Une récession mondiale d’une ampleur exceptionnelle,
un bouleversement des modes de vie et des ondes de choc déphasées.

Il en résulte un déphasage entre le choc économique causé par la COVID-19 et ses ondes de chocs, notamment sur l’emploi, les taux d’intérêt et la solvabilité des entreprises. En plus de l’ampleur exceptionnelle de la récession qui vient de survenir (croissance mondiale à -4,9% en 2020 selon le FMI), des bouleversements des modes de vie engendrés par les mesures sanitaires, cette situation est de nature à provoquer une perte de repères dans la communauté financière. Dans ce contexte, les investisseurs internationaux se montrent de plus en plus enclins à ce que les Etats apportent un soutien durable, en (re)prenant un rôle de planification.

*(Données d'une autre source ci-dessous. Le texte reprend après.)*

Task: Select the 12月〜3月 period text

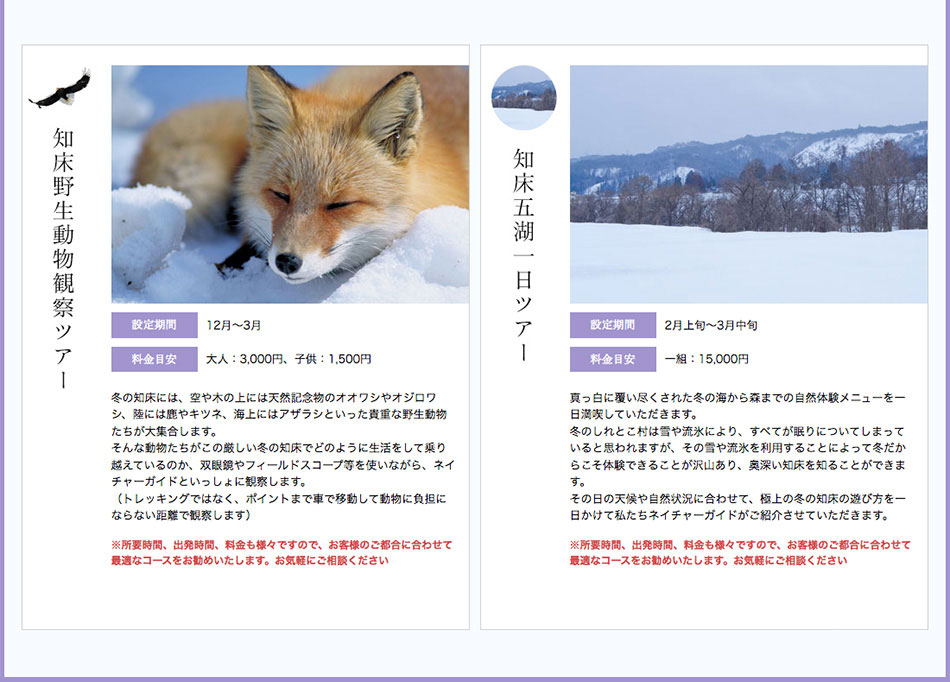Action: tap(234, 326)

Dans l’histoire, les périodes plus interventionnistes des Etats ne se sont pas révélées pour autant moins volatiles dans la sphère financière car l’exécution politique s’avère souvent compliquée, voire parfois défaillante. Nous anticipons que la volatilité sera structurellement plus élevée dans le cycle des affaires qui s’amorce, avec un Etat plus présent et de nombreuses dislocations de marché. Analyser ces phénomènes et adapter en conséquence sa stratégie d’investissement devraient se révéler une source importante d’alpha!